2.1.1. La stylistique comparée, mère de la typologie

Soulignons tout d’abord la parenté souvent oubliée (mais fort justement rappelée par Fortis, 2007) entre stylistique comparée et typologie. Slobin (2005) cite la Stylistique comparée du français et de l’allemand de Malblanc (1963), qui remarque en particulier la richesse exprimée par les verbes allemands au regard des restrictions qui pèsent sur le verbe français. Tesnière élargira ces considérations et proposera (1965 : 309) que : “le verbe allemand exprime le mouvement, tandis que le verbe français exprime le déplacement.”.

Ecoutons un peu plus longuement le propos de celui-ci, et l’on y trouvera déjà la plupart des points d’ancrage de la typologie sémantique :

‘“Soit par exemple la phrase allemande « Anton schwimmt über den Fluss », dans laquelle c’est le verbe « schwimmt » qui exprime le mouvement, et le circonstant « über den Fluss » qui exprime le déplacement, le correspondant français ne saurait en être « Antoine nage à travers le fleuve », les prépositions françaises comme « à travers » n’étant pas susceptibles de prendre la valeur résultative des mots allemands correspondants, grâce à laquelle l’allemand exprime tout naturellement le changement de lieu qui est le résultat obtenu. La seule espèce de mots du français susceptible d’exprimer un déplacement étant le verbe, force est de dire en français Antoine traverse le fleuve à la nage ou Antoine traverse le fleuve en nageant, phrase dans laquelle le déplacement est exprimé par le verbe « traverser » (…). La chose est tellement vraie et le mouvement est si secondaire dans l’expression du déplacement, qu’il peut être remplacé par l’indication d’une activité connexe toute différente. C’est ainsi que l’on dira en allemand : er bimmelte die Strasse hinauf « il montait la rue au son des grelots ».” (Tesnière 1965 : 309-10 ; in Fortis, 2007).’

Mais avec le passage de considérations stylistiques à une typologie des langues, c’est la méthodologie même de la stylistique comparée qui a été oubliée (Lansari, 2009). Même si elle ne s’y restreint pas, la typologie part de la représentation de la langue que fournissent grammaire et dictionnaire, elle produit des inventaires structurés de classes de mots (par exemple, les verbes de mouvement en français et en anglais) et compare des énoncés sans nécessairement en envisager les contextes de production possibles. En revanche, les méthodes de la linguistique contrastive43 intègrent les acquis de la stylistique comparée : il s’agit alors de « cherche[r] à cerner les contextes où la traduction est possible, sans postuler pour autant une équivalence » (ibid, p.6). On ne part plus d’universaux allégués, mais de la singularité et de la diversité illustrées par chaque langue (Franckel et Paillard, 1998 : 56).

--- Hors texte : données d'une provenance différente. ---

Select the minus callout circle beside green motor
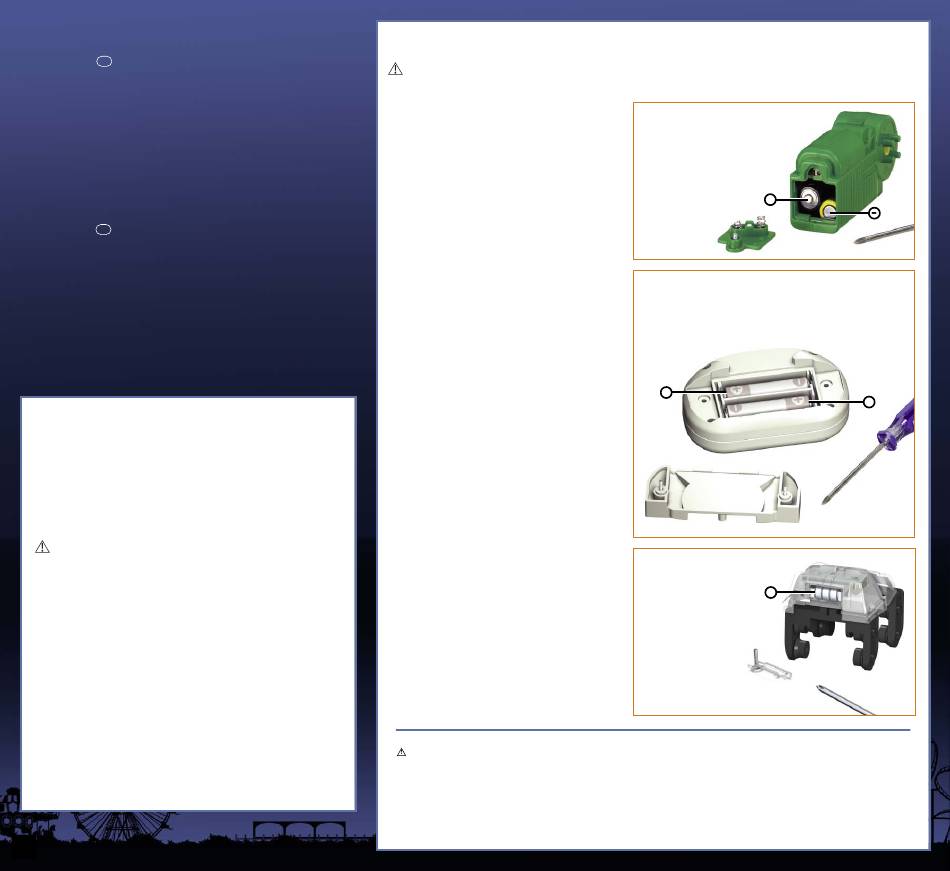This screenshot has height=871, width=950. click(x=874, y=212)
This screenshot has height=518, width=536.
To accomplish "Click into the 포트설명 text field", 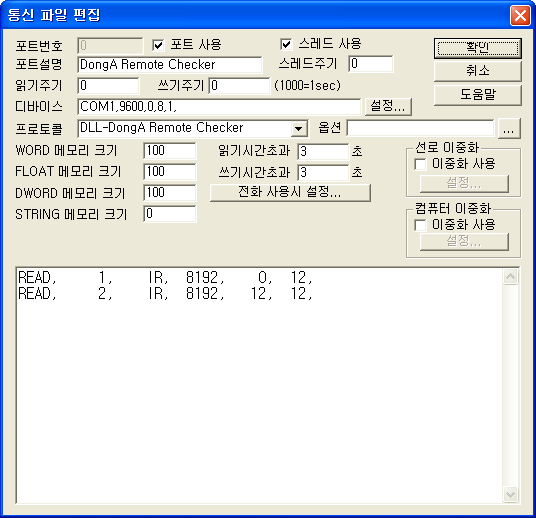I will (x=170, y=65).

Un tel constat n’invalide pas pour autant les acquis de la typologie, auxquels le présent travail fait amplement référence. Il nous conduit plutôt à souligner la pertinence de considérations basées sur l’usage, récemment ajoutées à la typologie, en particulier depuis les travaux de Slobin (par exemple 1996a ; 1996b ; 1997) : ceux-ci ont contribué à redonner aux considérations typologiques une dimension empirique, en soulignant par exemple l’importance des styles conversationnels et le caractère plus marqué de certaines constructions (cf. Pourcel et Kopecka, 2005 pour une discussion de ces aspects). Nous pensons donc que le bon usage de considérations typologiques dans l’étude de corpus veut que l’on prête une attention particulière aux contextes de production (cf. infra). Il convient aussi et peut-être avant tout de bien définir la contribution de la typologie, et d’en connaître les limites.

Notes
43.

Nous désignons ici les méthodes présentées notamment dans l’ouvrage des Guillemin-Flescher (1981), et leur impact sur l’enseignement de la linguistique anglaise et de la traduction, non pas la linguistique contrastive créée dans les années 1950.